(Records for this exercise):
____

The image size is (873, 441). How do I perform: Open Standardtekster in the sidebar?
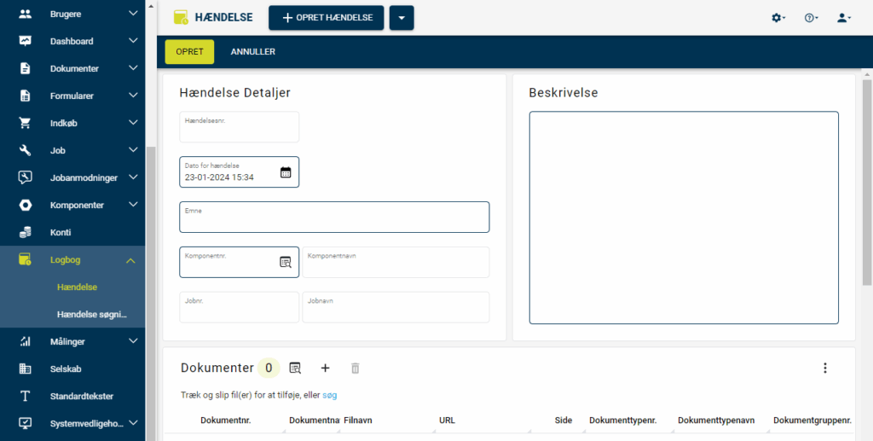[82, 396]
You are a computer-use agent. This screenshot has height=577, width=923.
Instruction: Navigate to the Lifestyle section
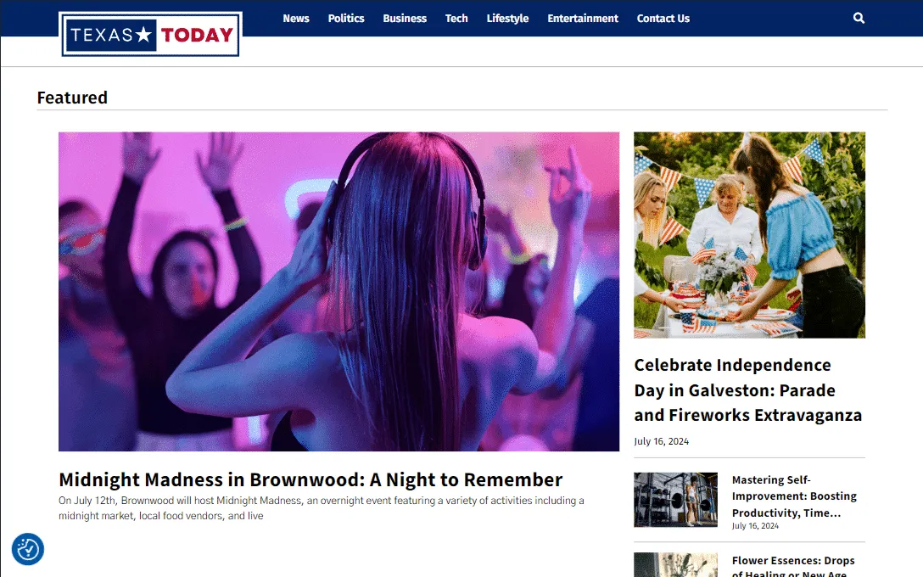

____

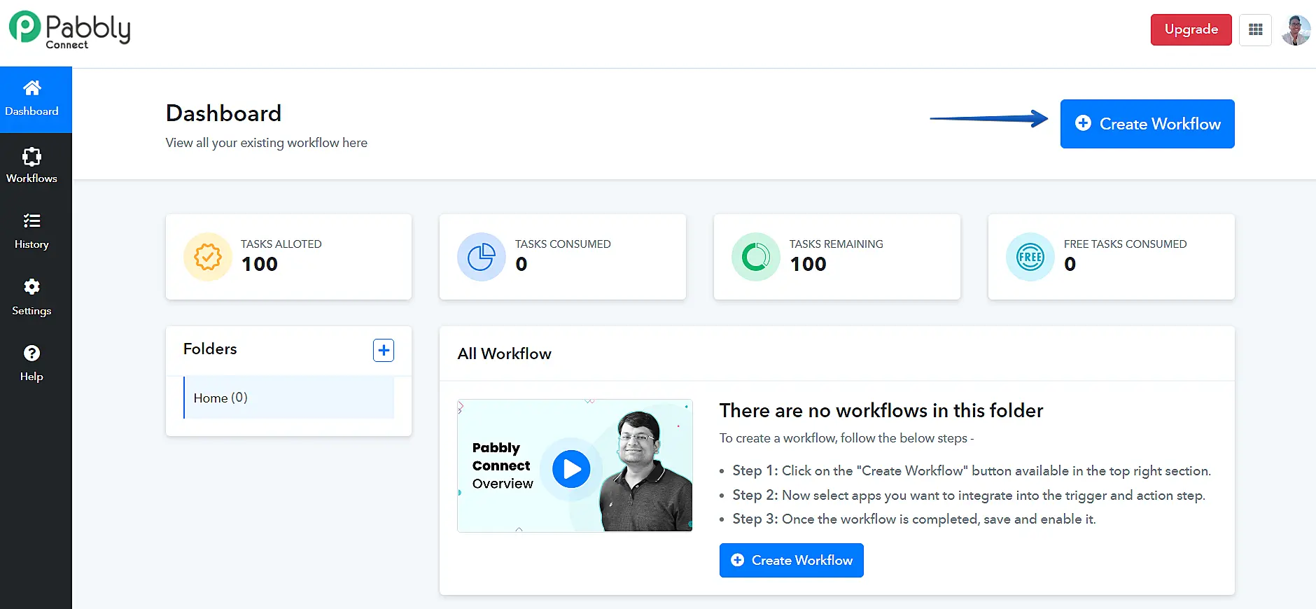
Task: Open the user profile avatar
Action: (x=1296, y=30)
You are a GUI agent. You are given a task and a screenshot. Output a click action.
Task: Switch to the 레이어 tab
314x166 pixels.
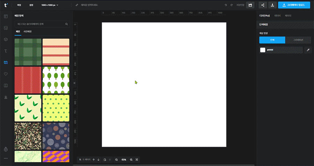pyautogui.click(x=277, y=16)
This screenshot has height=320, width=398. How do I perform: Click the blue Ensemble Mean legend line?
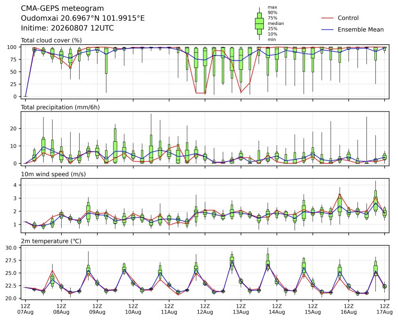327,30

____

(To be done): Rewrite only the lines between the one holding "You are a computer-use" and the one holding "Instruction: Navigate to", inclusive, changing "Lifestyle" to "Sports" and leaving everything else as it is.

(Final result):
You are a computer-use agent. This screenshot has height=577, width=923.
Instruction: Navigate to the Sports section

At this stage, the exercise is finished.